Collection entries:

%%

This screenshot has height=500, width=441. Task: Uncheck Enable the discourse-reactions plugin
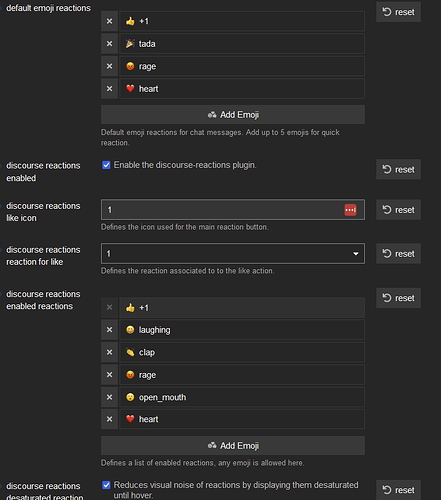pyautogui.click(x=106, y=165)
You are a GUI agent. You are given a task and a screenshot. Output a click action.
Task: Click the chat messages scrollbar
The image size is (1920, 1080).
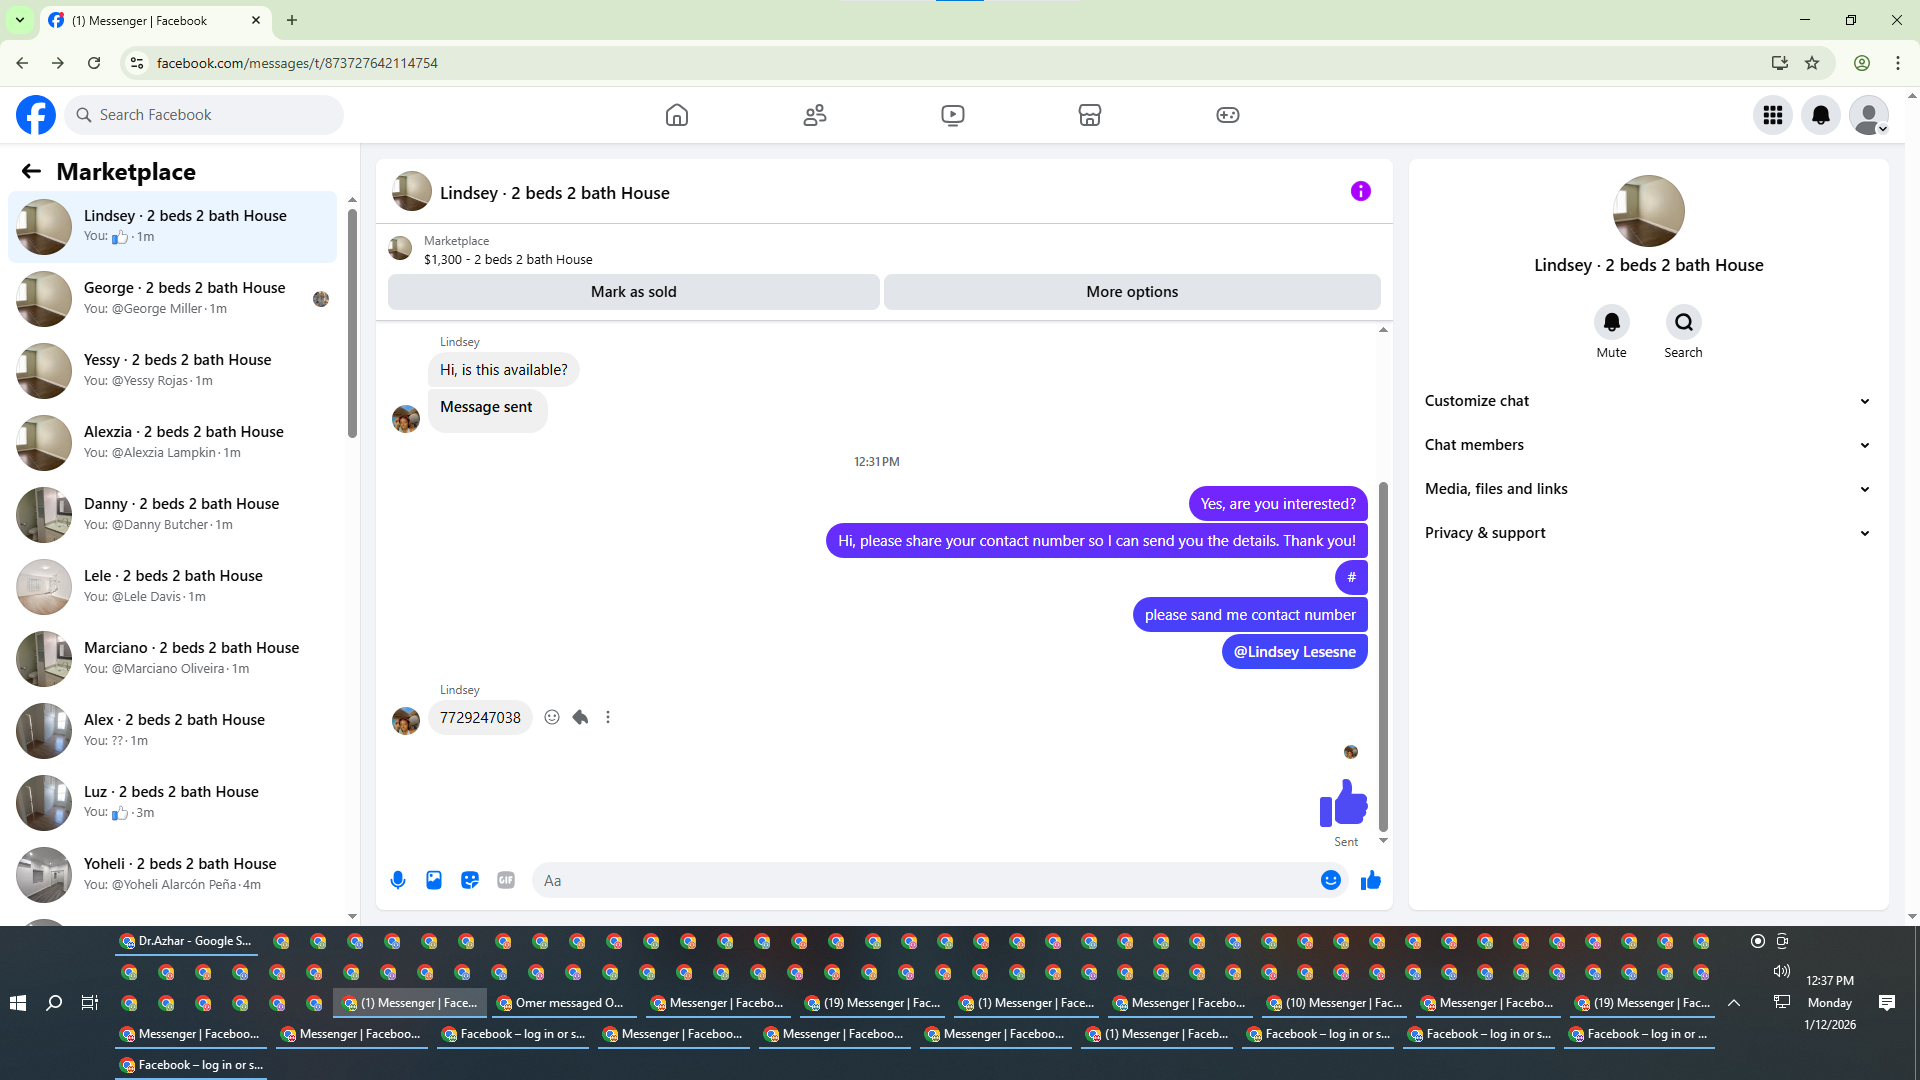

%%

Rewrite the records above, replacing "screenshot" with "image" wherever it occurs and changing nothing else. Leave the pictures out of your version.

-- Full response --
This image has height=500, width=441. Task: Uncheck Enable the discourse-reactions plugin
pyautogui.click(x=106, y=165)
You are a GUI agent. You are given a task and a image. Output a click action.
Task: Click the chat messages scrollbar
The image size is (1920, 1080).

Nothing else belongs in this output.